(Exercise goal):
Copy every line below that has the word "dropdown" in it.

****************************************

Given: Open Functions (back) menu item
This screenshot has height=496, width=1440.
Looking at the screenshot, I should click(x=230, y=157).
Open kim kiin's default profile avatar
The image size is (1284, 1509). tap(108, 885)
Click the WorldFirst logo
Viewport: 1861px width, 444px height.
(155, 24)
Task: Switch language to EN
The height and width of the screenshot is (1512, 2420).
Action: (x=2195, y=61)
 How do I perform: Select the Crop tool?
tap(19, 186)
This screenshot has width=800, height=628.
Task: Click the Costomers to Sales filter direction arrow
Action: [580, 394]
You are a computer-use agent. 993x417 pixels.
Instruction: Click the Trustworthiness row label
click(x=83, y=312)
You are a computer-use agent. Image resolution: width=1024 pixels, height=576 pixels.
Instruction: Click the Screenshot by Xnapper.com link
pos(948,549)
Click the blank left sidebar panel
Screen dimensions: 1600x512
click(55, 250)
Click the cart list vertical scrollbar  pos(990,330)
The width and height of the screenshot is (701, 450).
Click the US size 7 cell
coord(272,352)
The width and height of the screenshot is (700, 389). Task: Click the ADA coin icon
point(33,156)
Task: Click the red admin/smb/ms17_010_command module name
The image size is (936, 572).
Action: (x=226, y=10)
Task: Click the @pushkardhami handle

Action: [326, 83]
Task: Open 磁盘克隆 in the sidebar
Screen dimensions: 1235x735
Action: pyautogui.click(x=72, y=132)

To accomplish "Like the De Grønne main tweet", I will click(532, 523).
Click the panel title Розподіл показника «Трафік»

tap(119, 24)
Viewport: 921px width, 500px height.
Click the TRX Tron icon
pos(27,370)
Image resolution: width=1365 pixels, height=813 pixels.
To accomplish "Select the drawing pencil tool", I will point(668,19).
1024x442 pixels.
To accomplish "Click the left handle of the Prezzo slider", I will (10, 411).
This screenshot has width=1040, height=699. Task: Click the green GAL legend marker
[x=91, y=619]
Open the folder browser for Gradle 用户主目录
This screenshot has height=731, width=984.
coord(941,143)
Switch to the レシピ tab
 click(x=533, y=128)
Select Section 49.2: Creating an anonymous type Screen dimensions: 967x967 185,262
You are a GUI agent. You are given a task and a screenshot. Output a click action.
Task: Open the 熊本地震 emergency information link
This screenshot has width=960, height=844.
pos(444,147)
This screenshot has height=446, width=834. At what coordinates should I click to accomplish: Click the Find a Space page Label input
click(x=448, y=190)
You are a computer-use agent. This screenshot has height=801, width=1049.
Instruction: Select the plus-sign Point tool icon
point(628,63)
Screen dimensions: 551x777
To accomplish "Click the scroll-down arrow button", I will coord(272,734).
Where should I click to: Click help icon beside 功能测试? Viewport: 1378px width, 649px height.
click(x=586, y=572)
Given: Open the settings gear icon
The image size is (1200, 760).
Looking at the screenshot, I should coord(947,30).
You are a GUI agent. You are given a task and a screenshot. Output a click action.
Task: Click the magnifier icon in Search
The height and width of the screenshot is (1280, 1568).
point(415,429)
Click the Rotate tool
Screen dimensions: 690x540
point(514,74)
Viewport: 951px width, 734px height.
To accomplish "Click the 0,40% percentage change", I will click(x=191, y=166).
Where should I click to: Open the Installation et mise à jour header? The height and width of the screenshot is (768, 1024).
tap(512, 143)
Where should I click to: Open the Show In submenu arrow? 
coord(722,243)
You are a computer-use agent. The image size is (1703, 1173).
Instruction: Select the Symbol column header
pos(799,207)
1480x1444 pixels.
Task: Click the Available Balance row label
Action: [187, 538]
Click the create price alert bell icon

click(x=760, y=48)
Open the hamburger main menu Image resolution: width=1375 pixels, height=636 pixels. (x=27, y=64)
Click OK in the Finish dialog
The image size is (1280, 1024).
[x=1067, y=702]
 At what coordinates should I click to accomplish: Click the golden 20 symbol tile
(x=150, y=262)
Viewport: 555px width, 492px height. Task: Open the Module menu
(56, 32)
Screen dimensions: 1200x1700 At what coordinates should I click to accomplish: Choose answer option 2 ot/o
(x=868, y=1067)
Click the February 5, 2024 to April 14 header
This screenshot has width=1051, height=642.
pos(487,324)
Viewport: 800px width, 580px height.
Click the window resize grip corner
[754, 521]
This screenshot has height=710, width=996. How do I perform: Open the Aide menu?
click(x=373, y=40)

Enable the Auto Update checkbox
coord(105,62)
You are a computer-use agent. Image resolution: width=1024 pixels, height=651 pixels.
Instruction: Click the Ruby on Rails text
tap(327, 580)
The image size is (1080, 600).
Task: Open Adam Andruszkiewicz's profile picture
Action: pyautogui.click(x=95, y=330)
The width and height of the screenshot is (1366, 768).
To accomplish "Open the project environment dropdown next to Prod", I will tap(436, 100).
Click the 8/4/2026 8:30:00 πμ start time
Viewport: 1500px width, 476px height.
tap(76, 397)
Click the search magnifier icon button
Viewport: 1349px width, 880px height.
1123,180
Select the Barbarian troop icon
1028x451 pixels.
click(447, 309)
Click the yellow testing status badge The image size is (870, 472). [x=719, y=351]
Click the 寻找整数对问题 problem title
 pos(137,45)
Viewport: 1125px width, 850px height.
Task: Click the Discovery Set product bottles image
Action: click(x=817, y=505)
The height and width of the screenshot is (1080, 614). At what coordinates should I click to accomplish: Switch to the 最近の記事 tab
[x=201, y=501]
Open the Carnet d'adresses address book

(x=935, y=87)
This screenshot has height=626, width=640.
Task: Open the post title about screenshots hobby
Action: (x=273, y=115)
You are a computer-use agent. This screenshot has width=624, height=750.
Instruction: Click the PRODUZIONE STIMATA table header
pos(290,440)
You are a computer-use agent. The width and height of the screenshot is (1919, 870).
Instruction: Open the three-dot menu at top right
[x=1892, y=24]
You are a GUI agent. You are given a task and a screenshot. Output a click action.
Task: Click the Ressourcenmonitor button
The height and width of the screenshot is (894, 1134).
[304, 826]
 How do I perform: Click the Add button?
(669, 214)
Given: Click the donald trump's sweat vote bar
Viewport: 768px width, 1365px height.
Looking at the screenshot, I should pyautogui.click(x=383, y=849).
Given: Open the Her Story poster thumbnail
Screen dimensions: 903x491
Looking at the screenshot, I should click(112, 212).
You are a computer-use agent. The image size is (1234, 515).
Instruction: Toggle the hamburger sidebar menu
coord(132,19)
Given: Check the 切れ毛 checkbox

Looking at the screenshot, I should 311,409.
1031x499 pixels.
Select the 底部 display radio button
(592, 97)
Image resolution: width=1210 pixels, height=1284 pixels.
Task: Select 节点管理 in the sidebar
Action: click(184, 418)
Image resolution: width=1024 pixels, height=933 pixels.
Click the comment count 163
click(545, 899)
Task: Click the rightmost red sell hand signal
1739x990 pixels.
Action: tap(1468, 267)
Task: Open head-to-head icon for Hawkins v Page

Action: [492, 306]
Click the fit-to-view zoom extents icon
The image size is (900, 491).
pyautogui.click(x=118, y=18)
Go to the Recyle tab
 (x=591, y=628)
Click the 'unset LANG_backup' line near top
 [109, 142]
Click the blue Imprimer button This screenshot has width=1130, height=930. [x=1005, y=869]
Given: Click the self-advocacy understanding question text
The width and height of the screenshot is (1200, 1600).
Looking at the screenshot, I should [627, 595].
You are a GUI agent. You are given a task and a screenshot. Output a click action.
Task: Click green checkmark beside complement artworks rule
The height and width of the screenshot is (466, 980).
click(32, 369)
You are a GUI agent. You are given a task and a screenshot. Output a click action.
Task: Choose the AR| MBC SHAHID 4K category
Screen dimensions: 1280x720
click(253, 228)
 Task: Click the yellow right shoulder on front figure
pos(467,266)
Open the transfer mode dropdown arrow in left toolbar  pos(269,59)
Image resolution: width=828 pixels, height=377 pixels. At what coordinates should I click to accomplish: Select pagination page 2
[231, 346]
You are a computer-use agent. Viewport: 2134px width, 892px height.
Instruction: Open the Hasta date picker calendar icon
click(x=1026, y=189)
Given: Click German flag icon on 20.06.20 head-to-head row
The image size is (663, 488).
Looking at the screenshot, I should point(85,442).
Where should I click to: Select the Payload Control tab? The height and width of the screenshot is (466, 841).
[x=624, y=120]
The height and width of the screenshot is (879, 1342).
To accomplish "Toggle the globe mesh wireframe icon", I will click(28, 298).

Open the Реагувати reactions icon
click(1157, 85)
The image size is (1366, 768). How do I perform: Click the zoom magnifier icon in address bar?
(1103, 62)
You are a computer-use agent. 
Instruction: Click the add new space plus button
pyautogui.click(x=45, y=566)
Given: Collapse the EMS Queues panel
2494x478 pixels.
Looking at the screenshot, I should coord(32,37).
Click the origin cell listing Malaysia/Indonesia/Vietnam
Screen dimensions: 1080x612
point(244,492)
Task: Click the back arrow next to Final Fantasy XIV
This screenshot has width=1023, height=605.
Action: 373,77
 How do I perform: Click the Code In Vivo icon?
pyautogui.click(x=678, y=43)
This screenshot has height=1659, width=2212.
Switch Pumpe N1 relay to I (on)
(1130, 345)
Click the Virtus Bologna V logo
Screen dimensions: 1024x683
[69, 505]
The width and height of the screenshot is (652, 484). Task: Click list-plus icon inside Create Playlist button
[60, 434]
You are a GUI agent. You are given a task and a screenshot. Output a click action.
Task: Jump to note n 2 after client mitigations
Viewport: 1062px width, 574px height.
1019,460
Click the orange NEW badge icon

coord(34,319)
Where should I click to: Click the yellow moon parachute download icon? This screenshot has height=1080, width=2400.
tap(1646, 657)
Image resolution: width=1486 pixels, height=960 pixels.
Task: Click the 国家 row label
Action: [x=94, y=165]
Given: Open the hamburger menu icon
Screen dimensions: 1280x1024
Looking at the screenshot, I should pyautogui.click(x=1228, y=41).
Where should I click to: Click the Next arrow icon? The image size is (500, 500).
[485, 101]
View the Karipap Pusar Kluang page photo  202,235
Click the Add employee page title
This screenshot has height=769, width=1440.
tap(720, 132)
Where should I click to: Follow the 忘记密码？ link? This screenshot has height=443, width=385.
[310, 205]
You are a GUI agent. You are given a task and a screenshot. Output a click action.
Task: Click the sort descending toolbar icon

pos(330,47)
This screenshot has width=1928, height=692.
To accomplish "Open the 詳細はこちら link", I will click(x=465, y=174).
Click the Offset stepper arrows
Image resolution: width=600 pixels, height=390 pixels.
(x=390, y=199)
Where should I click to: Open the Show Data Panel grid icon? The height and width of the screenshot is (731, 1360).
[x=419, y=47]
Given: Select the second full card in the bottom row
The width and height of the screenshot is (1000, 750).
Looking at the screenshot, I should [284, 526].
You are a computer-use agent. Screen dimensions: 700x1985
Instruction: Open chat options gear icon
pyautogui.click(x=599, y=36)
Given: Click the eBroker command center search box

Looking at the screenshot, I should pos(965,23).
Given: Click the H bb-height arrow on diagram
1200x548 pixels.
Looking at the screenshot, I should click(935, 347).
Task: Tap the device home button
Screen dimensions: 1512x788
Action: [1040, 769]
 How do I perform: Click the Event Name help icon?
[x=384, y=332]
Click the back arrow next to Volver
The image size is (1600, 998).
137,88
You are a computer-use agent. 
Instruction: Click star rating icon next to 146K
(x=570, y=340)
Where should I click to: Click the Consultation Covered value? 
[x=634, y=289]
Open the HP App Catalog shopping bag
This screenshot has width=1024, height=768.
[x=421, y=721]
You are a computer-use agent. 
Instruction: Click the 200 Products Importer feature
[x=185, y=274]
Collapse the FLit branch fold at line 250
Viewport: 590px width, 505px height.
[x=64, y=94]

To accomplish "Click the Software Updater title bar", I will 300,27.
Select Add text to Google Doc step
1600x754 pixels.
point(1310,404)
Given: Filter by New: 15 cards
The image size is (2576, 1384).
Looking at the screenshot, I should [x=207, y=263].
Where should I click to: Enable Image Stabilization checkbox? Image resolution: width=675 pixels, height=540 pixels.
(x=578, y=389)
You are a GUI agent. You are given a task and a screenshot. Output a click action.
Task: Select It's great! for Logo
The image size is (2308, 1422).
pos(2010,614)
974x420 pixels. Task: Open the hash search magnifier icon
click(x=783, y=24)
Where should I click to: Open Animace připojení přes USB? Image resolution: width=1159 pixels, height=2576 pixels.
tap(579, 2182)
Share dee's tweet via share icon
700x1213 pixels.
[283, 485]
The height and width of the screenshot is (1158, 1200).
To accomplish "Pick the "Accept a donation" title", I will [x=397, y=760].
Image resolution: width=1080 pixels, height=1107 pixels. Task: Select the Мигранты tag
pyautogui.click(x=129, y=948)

****************************************

(Written response):
To accomplish "Open the project environment dropdown next to Prod", I will tap(436, 100).
Open the transfer mode dropdown arrow in left toolbar  pos(269,59)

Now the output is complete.